Show each line below that contains the word "bullet".

Input material —
════════

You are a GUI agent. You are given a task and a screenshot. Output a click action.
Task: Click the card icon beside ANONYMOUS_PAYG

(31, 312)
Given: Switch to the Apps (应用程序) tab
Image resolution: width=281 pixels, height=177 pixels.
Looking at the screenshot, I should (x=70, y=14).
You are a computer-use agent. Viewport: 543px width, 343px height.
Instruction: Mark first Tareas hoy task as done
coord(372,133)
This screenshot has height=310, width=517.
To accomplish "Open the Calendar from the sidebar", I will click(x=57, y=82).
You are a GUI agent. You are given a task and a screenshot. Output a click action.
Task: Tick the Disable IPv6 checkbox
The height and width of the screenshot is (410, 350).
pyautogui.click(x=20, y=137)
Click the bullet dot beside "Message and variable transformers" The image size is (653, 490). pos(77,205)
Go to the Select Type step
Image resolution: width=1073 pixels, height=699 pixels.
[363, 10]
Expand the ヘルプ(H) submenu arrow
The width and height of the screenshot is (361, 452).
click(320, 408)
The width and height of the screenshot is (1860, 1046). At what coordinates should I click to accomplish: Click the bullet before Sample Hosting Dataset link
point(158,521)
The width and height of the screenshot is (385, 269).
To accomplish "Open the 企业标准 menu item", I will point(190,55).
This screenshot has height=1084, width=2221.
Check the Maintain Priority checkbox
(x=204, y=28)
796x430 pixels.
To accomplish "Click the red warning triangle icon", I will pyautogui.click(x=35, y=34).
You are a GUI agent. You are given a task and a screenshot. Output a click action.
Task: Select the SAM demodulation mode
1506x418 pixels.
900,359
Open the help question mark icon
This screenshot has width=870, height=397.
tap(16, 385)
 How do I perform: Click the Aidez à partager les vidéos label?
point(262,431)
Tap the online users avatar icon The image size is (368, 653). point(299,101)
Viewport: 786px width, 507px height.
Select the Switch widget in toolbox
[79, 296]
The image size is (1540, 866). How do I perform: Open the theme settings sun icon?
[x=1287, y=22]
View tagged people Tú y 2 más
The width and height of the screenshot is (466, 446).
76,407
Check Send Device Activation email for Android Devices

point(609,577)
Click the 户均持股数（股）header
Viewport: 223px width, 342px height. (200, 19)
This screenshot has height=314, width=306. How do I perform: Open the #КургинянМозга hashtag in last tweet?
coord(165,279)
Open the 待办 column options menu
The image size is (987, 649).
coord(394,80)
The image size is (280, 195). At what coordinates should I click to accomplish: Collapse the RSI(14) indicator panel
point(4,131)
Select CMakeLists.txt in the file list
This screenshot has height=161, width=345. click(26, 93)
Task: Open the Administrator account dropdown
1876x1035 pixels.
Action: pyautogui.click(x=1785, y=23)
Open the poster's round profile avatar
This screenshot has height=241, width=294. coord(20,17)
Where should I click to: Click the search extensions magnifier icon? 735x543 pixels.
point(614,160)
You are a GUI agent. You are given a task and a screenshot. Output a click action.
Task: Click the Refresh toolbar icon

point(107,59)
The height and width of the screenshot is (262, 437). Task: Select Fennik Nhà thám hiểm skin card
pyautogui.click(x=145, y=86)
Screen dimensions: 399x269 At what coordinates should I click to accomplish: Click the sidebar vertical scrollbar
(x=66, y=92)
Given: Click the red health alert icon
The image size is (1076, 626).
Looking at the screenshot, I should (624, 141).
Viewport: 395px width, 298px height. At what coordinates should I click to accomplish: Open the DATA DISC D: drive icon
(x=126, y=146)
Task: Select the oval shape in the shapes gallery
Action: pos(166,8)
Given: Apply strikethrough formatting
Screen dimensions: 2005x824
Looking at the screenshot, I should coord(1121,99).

════════

Solution for this task —
Click the bullet dot beside "Message and variable transformers" The image size is (653, 490). pos(77,205)
The width and height of the screenshot is (1860, 1046). At what coordinates should I click to accomplish: Click the bullet before Sample Hosting Dataset link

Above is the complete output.